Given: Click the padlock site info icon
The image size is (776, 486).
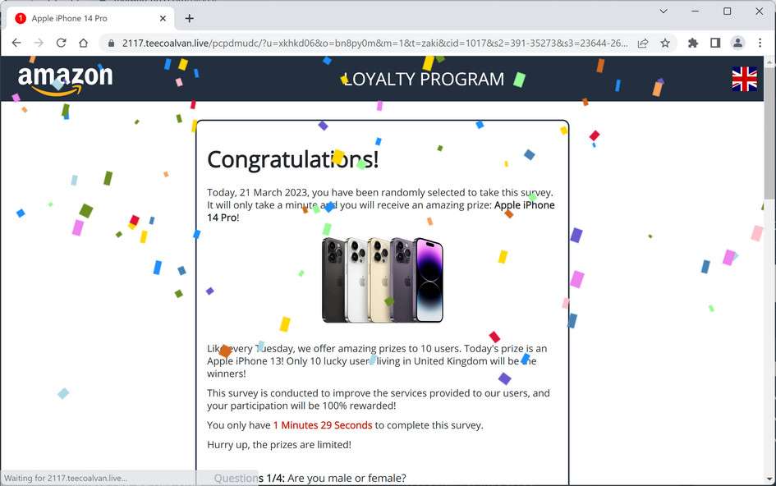Looking at the screenshot, I should pos(111,43).
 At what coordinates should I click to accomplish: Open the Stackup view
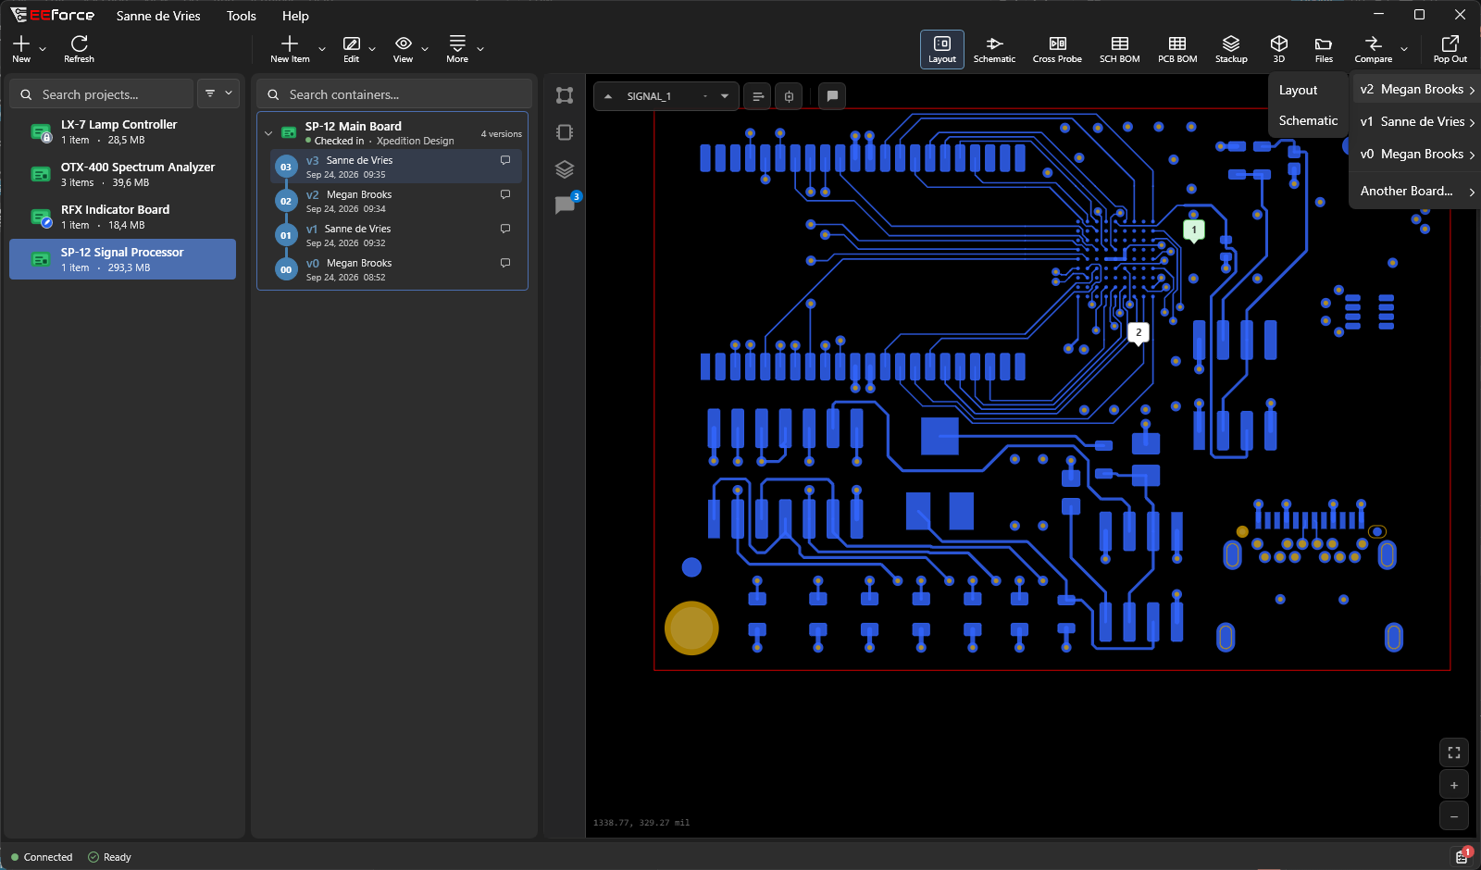pos(1231,49)
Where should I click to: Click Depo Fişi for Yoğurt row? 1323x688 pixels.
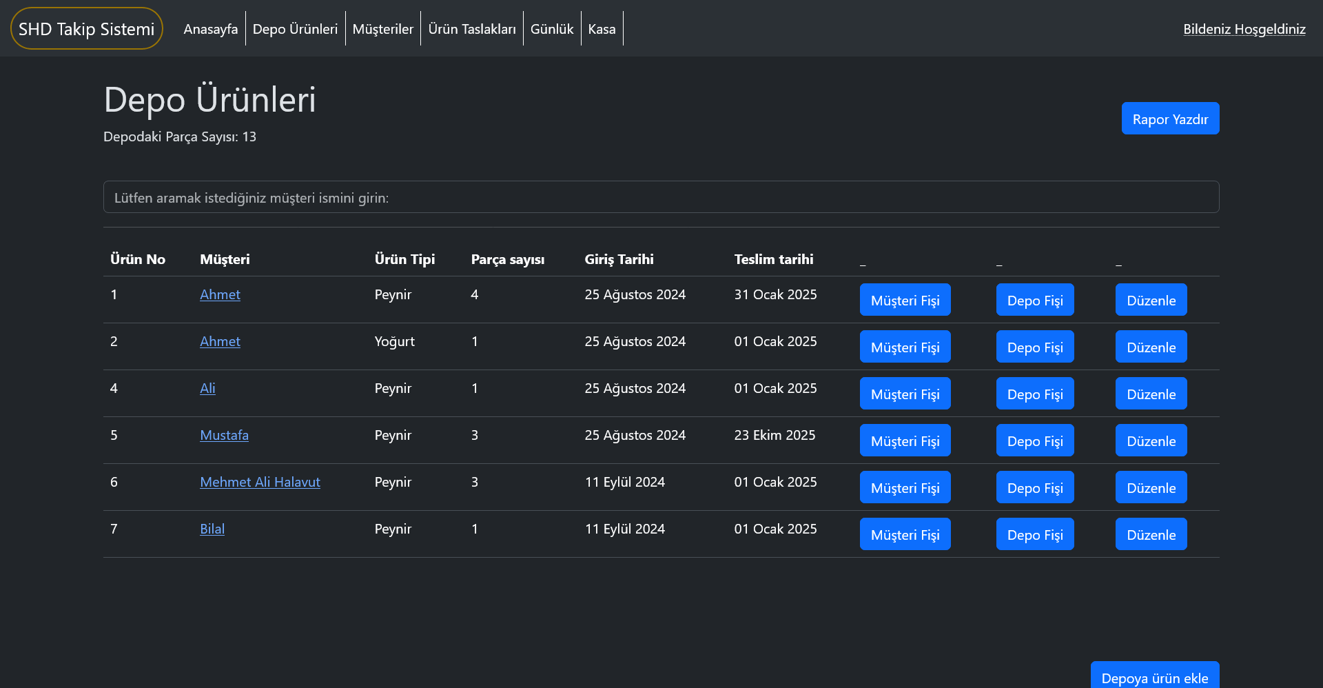pyautogui.click(x=1034, y=347)
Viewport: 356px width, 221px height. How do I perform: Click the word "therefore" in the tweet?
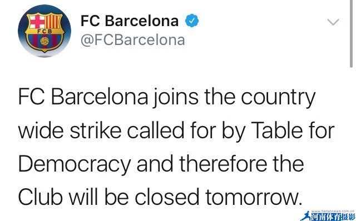coord(223,164)
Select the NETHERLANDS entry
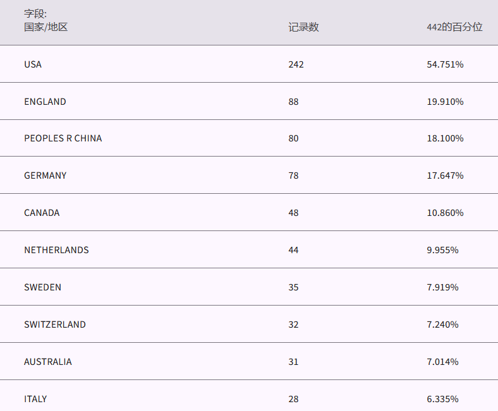Viewport: 498px width, 411px height. pos(56,250)
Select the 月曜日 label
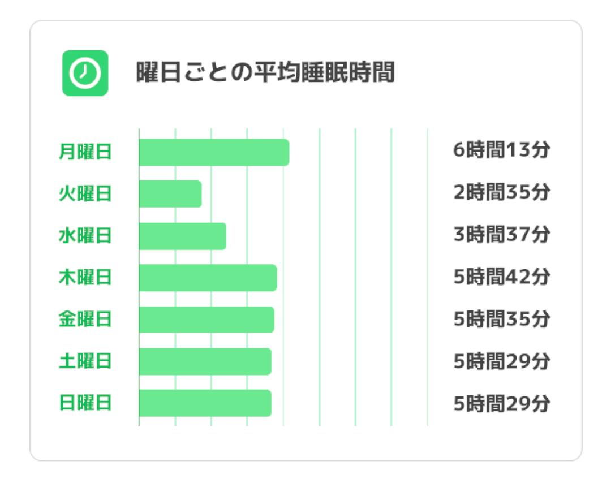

============================================================

**Exercise**
Give every entry above again, exactly, and keep all pictures out of it.

**Written response**
Given: Click the padlock site info icon
The image size is (776, 486).
Looking at the screenshot, I should pos(111,43).
 At what coordinates should I click to accomplish: Open the Stackup view
pos(1231,49)
Where should I click to: Click Depo Fişi for Yoğurt row? 1323x688 pixels.
pyautogui.click(x=1034, y=347)
Viewport: 356px width, 221px height. How do I perform: Click the word "therefore" in the tweet?
coord(223,164)
Select the NETHERLANDS entry
Viewport: 498px width, 411px height. pos(56,250)
Select the 月曜日 label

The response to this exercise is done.